En un momento, mientras corremos cerca del muelle, veo que está demasiado cerca del agua y, antes de que pueda darme cuenta, se zambulle entre aguas oscuras llenas de algas y yo, que no sé si sabe nadar, que opino que menudo fastidio tener que ir a salvarla, me doy cuenta de que, coño, sí que tengo que ir a salvarla, y me tiro al agua que está helada y la agarro con mis brazos y entonces mi padre me dice que estoy en una suerte de concurso de la televisión de situaciones límite, y me escabullo de ese escenario para entrar en casa de alguien, que me ofrece libros y libros sobre inviernos largos y oscuros, e historias igualmente tenebrosas. Al irme, la puerta del recíbidor -que como todas las puertas a un recibidor, tiene lavabo- está llena de gusanos y me doy cuenta de que, para matarlos, debo atizarles con los libros que, al tirarlos al suelo, se convierten en una suerte de espuma venenosa e insecticida.
Y despierto.

martes, 28 de septiembre de 2010

Sueño vigésimo segundo: Azogue

Hoy he soñado que estaba leyendo azogue, en la parte en que Enoch llega al embarcadero de Boston. Recuerdo que me cagaba en todo porque alguien había escrito, en boli rojo, todos los "Como" interrogativos que faltaban por culpa de un error de imprenta. Me fastidiaba que no llevasen acento, pero admitía que era una caligrafía muy mona.

También había una ilustración de Napoleón tirándole pasta de papel a un viejo inglés recién levantado.

domingo, 5 de septiembre de 2010

Sueño vigésimo primero: Eh...

Salido y yo cocinando, imagino que eso ya basta para que la mayoría de vosotros lo consideréis una de las pesadillas más demenciales que imaginarse pueda.
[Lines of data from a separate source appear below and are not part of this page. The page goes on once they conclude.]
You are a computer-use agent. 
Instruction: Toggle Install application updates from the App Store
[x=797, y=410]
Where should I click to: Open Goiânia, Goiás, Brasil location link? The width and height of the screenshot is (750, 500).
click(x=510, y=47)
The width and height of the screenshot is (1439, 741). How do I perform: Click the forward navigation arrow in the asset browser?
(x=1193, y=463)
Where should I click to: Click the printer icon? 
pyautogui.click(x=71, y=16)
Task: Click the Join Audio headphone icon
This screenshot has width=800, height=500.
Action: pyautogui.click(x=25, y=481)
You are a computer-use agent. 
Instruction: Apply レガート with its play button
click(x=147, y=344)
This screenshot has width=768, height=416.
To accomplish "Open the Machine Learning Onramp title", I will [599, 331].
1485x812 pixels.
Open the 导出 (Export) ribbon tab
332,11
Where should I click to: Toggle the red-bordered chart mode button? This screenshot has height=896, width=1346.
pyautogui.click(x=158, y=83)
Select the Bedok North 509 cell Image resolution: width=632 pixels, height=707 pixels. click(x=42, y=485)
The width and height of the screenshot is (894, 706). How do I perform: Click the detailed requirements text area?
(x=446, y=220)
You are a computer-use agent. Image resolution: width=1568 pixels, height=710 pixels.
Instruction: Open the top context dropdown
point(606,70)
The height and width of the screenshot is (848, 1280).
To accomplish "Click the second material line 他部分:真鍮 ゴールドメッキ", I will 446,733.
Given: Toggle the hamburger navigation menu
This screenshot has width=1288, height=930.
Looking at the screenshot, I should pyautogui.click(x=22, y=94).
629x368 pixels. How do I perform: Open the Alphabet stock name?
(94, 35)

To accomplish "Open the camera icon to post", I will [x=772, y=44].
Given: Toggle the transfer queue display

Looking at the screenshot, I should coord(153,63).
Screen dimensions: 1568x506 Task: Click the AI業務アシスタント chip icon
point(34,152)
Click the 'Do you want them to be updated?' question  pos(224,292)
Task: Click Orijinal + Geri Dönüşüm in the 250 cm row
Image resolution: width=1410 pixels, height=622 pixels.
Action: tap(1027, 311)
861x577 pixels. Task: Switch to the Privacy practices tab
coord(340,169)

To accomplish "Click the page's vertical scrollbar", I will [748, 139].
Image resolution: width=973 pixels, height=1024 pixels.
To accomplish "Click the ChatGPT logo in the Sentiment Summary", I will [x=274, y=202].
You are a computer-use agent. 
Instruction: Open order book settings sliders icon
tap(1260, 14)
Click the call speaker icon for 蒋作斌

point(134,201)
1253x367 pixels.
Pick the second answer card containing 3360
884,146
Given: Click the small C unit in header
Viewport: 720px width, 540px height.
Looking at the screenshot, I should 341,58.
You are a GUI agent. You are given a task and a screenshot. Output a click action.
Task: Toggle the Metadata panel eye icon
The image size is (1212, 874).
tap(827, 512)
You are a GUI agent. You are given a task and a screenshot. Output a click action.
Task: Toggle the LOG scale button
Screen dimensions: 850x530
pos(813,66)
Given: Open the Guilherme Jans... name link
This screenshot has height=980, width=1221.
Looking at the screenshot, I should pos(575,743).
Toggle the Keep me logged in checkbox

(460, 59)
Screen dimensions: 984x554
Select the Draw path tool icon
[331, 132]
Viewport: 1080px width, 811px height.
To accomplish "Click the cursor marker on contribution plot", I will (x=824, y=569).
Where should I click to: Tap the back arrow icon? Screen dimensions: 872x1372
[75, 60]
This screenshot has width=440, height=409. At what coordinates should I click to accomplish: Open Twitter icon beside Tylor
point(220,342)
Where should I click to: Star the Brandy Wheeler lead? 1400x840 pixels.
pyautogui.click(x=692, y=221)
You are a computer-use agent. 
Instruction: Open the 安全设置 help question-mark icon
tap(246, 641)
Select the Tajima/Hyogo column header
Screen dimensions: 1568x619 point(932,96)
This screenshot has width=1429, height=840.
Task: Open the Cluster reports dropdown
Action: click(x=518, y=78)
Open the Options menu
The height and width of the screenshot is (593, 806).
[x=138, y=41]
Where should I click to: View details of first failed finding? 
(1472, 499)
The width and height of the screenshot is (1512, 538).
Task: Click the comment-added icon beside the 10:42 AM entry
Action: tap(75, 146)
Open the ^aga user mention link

En fin, al menos la sopa tiene buena pinta. Ahora sólo falta meterla en el horno. Muy bien, por supuesto.
Abro el horno con despreocupada felicidad, como si formase parte del kitsch de Kundera, y un rayo de preocupación me cruza el rostro. ¡Horror! El horno está ocupado por los cocarrois de mi madre. Evidentemente sólo puedo hacer una cosa: llamar a mi profesora de catalán para que me acompañe a casa de un amigo de infancia que hace años que no veo. No en vano vive en el mismo bloque de pisos.
Llamo. No hay problema, dice. Presumo que lo dice en catalán, pero mis sueños están normalizados lingüísticamente. Siguen la lengua de mis pensamientos.
Pájaro, pájaro, ojo.
Bajo a su casa y toco, pero dentro hay una fiesta de alumnos de teatro. El tipo que me abre la puerta me es conocido: su melena pelirroja lo delata. Sigo bajando hasta la entrada, y veo a mi profesora tirada hablando por teléfono.
Lo siguiente que recuerdo es a ella diciéndome que me agarre fuerte a la bicicleta y una escena sacada del GTA San Andreas, esquivando coches a toda velocidad mientras decido que, para que el caldo de ambos platos no se me caiga, lo mejor es ponerlos de perfil.
Llegamos a la finca, una torre de pisos protegida por contraseña que parece sacada de alguna película de espías. Recuerdo que la contraseña empezaba por siete, así que comienzo a marcar... y resulta que sólo era siete. Las puertas se abren y dejo a mi profesora esperando abajo mientras entro en el ascensor, donde me encuentro a dos señores vestidos con elegantes trajes de ejecutivo que me sonríen. Debo ir a la séptima -oh, vaya- planta, pero cuando el ascensor llega a la duodécima planta, comprendo que vamos a salir disparados.

Al bajar después de calentar la sopa, mi profesora me echa la bronca por haber tardado tanto. Me he tenido que comer un kebab, me dice. Presumo que lo dice en catalán.